Questions on the material:
1. Translate this sentence from the text below on Vale's use of LeanIX into Spanish: "This innovation is, of course, entirely consistent with Vale’s long history of solution-building and agile IT management."
2. Pick up the text below on Vale's use of LeanIX at the point where it stops, and continue it.

Extracted text:

------------------------------------------------------------------------

Live from Toronto, Canada

Marcelo started his presentation by explaining how Vale – the largest producer of iron ore and nickel in the world — has focused much of its technological capacity in the past three months on fighting COVID-19 and finding ways to keep its operations moving. To do so, they developed a series of applications (20+ products of various languages used in multiple locations) and are managing each using the LeanIX technology catalog.

This innovation is, of course, entirely consistent with Vale’s long history of solution-building and agile IT management. To be specific, to ensure that its network of 150,000 IT employees sustain continuous value delivery and remove waste, Marcelo explained how Vale has been using LeanIX to routinely rationalize its business and IT processes via an “innovation network” consisting of:

  • Innovation Hubs for business connections, problem definitions, design thinking, collaboration.
  • Digital Labs for experimentation, greenhouse process, prototyping, envisioning, open innovation.
  • Advanced Insights Center for data science, algorithms, machine learning, advanced analytics.
  • Dev Centers and RPA for process automation, mobile dev apps, Agile and DevOps.

In the past, such movement was blockaded by silos, but with the introduction of architects at every line of its business, digital architecture management now reigns supreme at Vale and is responsible for generating data-driven repositories that provide:

  • Democratization of data/information.

------------------------------------------------------------------------

Material shown:
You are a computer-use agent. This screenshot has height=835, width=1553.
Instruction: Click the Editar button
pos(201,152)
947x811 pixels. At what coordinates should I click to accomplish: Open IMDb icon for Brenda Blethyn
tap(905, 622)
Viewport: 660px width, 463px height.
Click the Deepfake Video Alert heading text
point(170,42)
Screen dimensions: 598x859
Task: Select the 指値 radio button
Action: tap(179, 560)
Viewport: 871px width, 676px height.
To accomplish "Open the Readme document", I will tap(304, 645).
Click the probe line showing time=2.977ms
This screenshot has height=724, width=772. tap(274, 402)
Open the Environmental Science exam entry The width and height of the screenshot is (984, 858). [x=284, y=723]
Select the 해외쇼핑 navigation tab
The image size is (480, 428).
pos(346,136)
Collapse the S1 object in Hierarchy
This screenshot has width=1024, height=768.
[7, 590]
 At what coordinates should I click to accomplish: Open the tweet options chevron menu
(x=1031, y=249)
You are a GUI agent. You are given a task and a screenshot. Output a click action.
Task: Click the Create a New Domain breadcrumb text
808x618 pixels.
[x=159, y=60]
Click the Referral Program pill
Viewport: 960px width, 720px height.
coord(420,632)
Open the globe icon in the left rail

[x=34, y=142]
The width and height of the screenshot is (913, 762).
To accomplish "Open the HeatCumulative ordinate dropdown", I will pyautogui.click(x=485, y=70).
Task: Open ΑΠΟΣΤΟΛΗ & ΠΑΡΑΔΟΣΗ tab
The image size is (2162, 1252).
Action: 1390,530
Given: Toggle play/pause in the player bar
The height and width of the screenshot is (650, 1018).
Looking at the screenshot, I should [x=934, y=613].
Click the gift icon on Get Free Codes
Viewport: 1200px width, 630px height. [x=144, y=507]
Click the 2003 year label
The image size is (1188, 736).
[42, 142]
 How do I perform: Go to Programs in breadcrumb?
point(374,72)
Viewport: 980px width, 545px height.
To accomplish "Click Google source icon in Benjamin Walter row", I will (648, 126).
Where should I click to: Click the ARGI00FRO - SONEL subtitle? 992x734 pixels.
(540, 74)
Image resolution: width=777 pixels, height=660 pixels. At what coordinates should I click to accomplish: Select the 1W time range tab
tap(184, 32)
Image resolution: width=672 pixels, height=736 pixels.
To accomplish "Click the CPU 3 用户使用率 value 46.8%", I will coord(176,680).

------------------------------------------------------------------------

Answers to the exercises:
1. Esta innovación es, por supuesto, totalmente coherente con la larga trayectoria de Vale en la creación de soluciones y en la gestión ágil de TI.

2.
  • Visibility and insights.
  • Systems of record.
  • Dynamic data-driven blueprints.
  • Collaborative, real-time design.
  • Simplified governance.

Phil Ziegler, Enterprise Business Architect, Atlassian

“M&A Acceleration: Using LeanIX to Accelerate our Integration Planning”

Live from San Francisco, U.S.A.

How does Atlassian — the premiere provider of collaboration-based software for project management — utilize LeanIX? As subscribers to the OKR (Objectives and Key Results) goal-setting framework, Atlassian has a company goal to always realize the IT value of acquisitions in 90 days. From an EA standpoint, Phil explained that LeanIX is used to accelerate mergers and acquisitions in three ways:

Take Stock”: Get to know the acquired applications and the capabilities they enable.

  • Review due diligence documentation
  • Connect with internal partners to set expectations and gain shared understanding
  • Confirm ownership on both sides

To do so, Atlassian creates a LeanIX User Group for the newly acquired entity, creates Fact Sheets for all acquired applications and corresponding vendors (i.e.,pProviders), and then maps all applications to relevant business capabilities.

Determine Disposition”: Analyze each application and identify the best path forward.

  • Whether to retain or retire applications
  • To determine if an application becomes retained, the application is reviewed to see if it provides a new capability or addresses a current gap.
  • To determine an application becomes retired, the application is reviewed to see if it can be replaced with an Atlassian Standard Application or migrated to an Atlassian instance of the same application.

With LeanIX, Atlassian sets subscriptions for relevant architect(s) based on capabilities and applies a custom tag group to the application (e.g., “retire”; “retain”) and then updates successor fields within target state application Fact Sheets and reviews all within the LeanIX Application Landscape report.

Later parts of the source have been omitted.